━━━━━ DATA FOR THIS EXERCISE ━━━━━

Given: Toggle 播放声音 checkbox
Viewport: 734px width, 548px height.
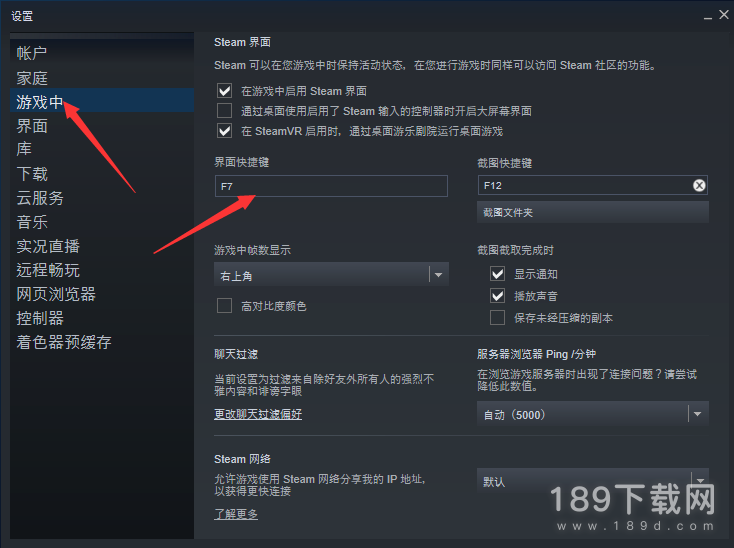Looking at the screenshot, I should click(x=497, y=295).
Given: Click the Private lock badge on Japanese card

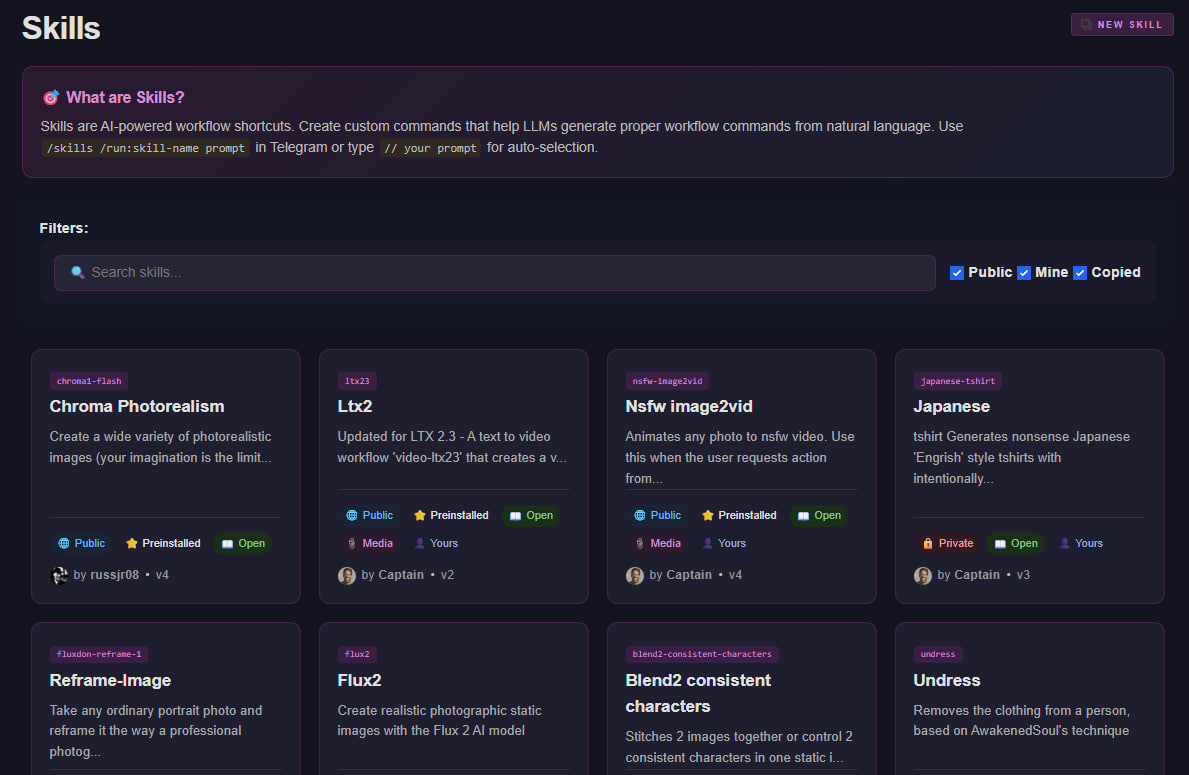Looking at the screenshot, I should click(947, 543).
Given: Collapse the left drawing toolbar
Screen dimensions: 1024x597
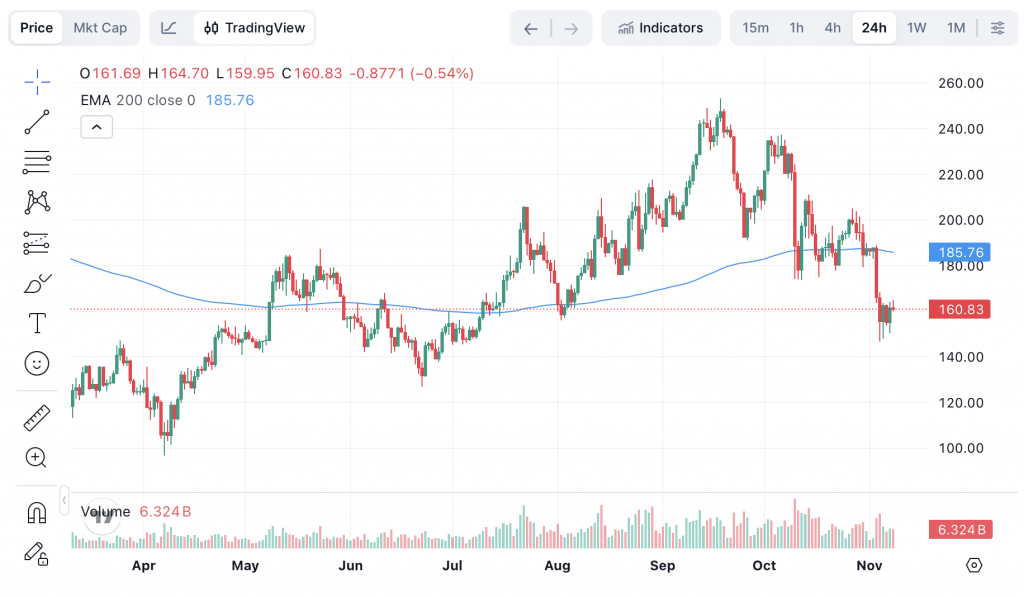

━━━━━

* **EXERCISE**: Render every line of the listing above as a Markdown table with the columns "Row" and "Line", omitting blank lines. Leave the pictures out of the table.

* **ANSWER TO THIS TASK**:
| Row | Line |
|---|---|
| 1 | Given: Toggle 播放声音 checkbox |
| 2 | Viewport: 734px width, 548px height. |
| 3 | Looking at the screenshot, I should click(x=497, y=295). |
| 4 | Given: Click the Private lock badge on Japanese card |
| 5 | Looking at the screenshot, I should click(947, 543). |
| 6 | Given: Collapse the left drawing toolbar |
| 7 | Screen dimensions: 1024x597 |